Inference speed improvement: In the end, the bottleneck occurs in rollout. They reportedly maximized Inference speed through speculative decoding using MTP (Multi-Token Prediction), DP-aware KV-cache, and so on. In the end, even the engineers who were in charge of API Inference latched onto the training side to make everything work well within the Async RL pipeline.
Organizing thoughts that come up late at night
Multimodal RL
The content that 2026 LLM technical papers will focus on will, I declare, be multi-modal RL. Environment interaction for image generation and audio input/output will be far more expensive than text. The time it takes to generate a single image, the time it takes to process audio. Fundamentally, it requires more time than text tokenization. Capabilities will be concentrated on reducing this bottleneck. Also, extending modality has to go through several training stages, so continued research is needed on whether the performance of multiple modalities can be raised together through expensive and unstable RL. (In fact, Qwen3.5 is an image-text-to-text model, so this part has already been considered to a certain degree.)
Still, thanks for releasing it
I’m so grateful that they release even just this much about how they trained it.
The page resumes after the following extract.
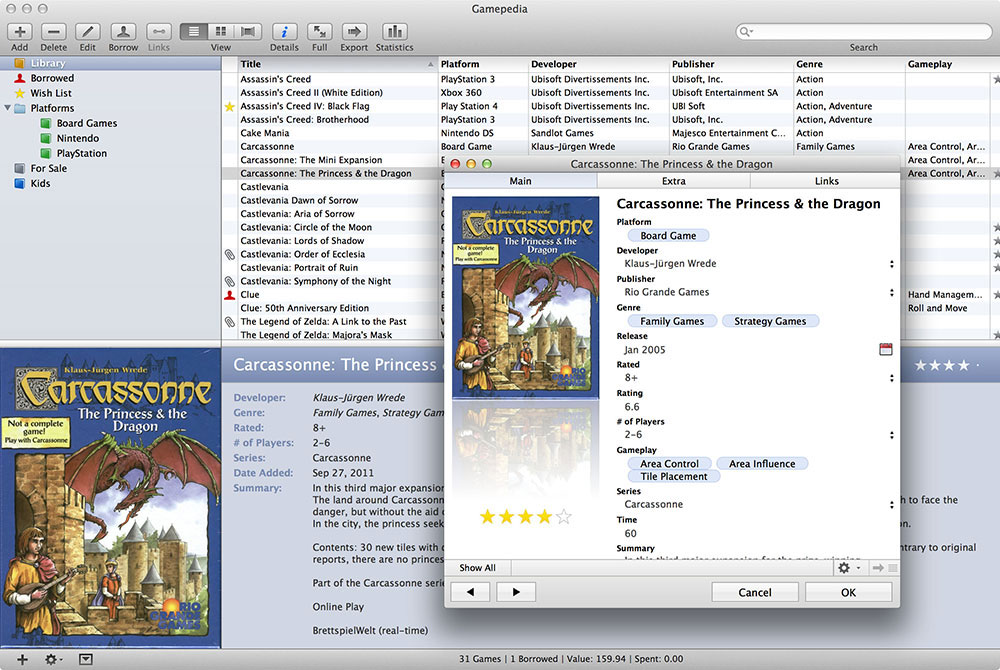Screen dimensions: 1000x670
Task: Click the Export toolbar icon
Action: [x=353, y=32]
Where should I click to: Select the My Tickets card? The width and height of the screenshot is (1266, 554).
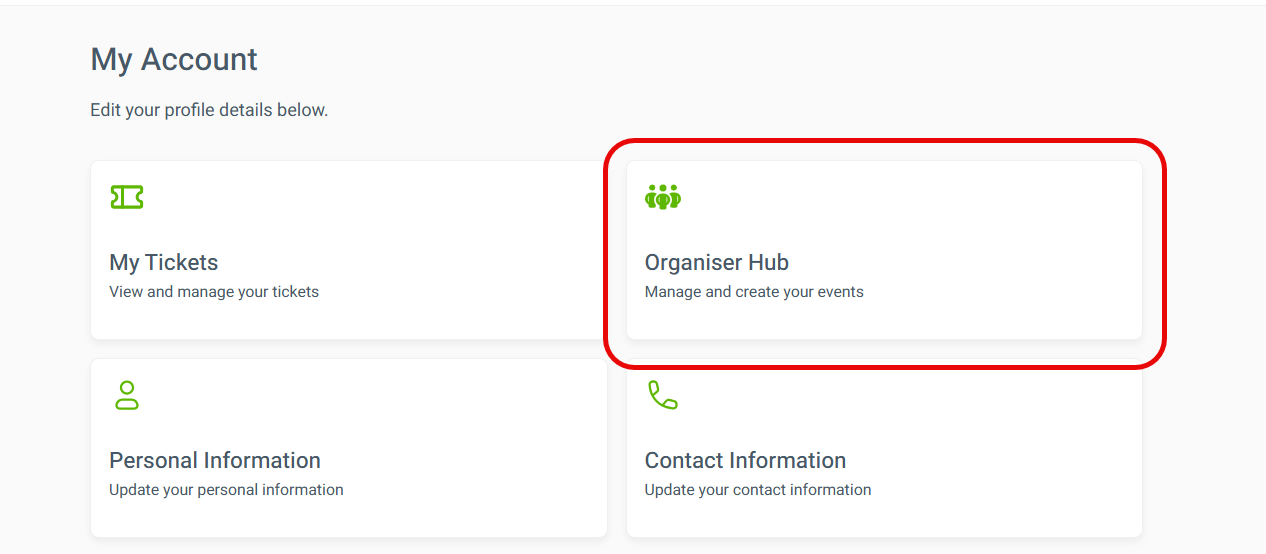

I have no idea what on earth Anthropic, Google, and OpenAI are doing and how. They’re probably doing a similar process about 3 months ahead. They might be running the Async RL I mentioned above, automated with Claude Opus 4.6.
Is this about the limit for text?
Honestly, I read a technical report for the first time in a while, and the saturation is visible. The gap between models on text-based benchmarks honestly seems minimal, and the benchmarks also feel a bit forced. Also, as a user, the performance difference I actually feel isn’t large. To be honest, if you covered up all the names of the recently released models, attached them to the same opencode, and asked me to tell them apart, I don’t think I could. Maybe the problems I’m solving aren’t that hard, but I don’t think I’d have any complaints even if I suddenly switched models.
Nevertheless
But there are still many problems in the world that can’t be solved in one fell swoop by today’s SOTA models. Especially things that are hard to express in words. Humans have learned a great deal and built it into knowledge and ability, but that remains intrinsic within the person. Values, personality, cooperation, metacognition, long-term memory, the fading of memory, association. We mobilize these to solve the various problems in front of us. Still mobilizing methods that can’t be explicitly explained.
What problems still remain, and how can AI solve them? I spend tonight pondering these questions.